Alison BechdelThanks to a last-minute email from a friend (fellow poster Jason), I got to see Alison Bechdel when she gave a reading at the U of Minn on Thursday evening. Alison is famous in some circles for her enduring comic strip Dykes to Watch Out For. I discovered collections of this comic in my university’s Women’s Center library. A green-haired girl at a mostly-male engineering school, I often retreated to the Women’s Center to feel a sense of belonging. There weren’t many of us there, but we managed to generate our fair share of glamorous drag parties, heated discussions about the gay boys leaving our toilet seat up during their meetings, and drama amongst the many cute baby dykes and bi-curious flirts who danced and drooled over one another.

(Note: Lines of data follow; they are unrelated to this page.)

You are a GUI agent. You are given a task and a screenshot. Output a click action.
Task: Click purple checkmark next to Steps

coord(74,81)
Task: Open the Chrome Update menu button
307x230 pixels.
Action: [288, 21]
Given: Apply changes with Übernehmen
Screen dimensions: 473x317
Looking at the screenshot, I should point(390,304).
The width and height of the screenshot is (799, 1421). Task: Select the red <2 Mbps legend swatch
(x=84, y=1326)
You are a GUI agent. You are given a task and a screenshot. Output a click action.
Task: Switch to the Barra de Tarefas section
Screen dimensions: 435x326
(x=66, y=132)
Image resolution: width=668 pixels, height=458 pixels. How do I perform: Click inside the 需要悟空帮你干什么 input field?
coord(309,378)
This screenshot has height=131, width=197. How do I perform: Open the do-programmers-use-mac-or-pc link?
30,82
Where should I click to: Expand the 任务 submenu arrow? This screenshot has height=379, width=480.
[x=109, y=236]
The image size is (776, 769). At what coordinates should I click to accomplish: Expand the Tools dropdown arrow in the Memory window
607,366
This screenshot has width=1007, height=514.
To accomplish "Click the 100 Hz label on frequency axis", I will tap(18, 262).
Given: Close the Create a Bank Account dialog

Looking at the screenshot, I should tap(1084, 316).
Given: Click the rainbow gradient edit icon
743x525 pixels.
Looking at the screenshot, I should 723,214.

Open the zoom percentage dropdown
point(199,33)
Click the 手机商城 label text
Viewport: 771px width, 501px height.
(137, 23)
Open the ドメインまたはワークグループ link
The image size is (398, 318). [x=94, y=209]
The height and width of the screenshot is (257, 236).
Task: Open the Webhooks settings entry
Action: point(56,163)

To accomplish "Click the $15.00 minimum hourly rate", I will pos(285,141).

Hot Throbbing Dykes to Watch Out For coverDykes to Watch Out For showed me a mirror of my own little experience and a vision of a much bigger and more diverse queer community out there in the world. A chosen family of socialist radicals, lawyers working on the system from the inside, independent bookstore-owners struggling to compete, and kinky girls just looking to get laid. Actually, they were all getting laid, and it was a heady vision of what grown-up life could be like for me one day. The idea that so many options could lead to love, professional success, undermining the dumbass status quo, and even when all of the above seemed lost, a group of friends who would always be there with support and validation. Needless to say, at 17 this vision was all still a distant dream for me, and I am grateful that her books were there to give me hope.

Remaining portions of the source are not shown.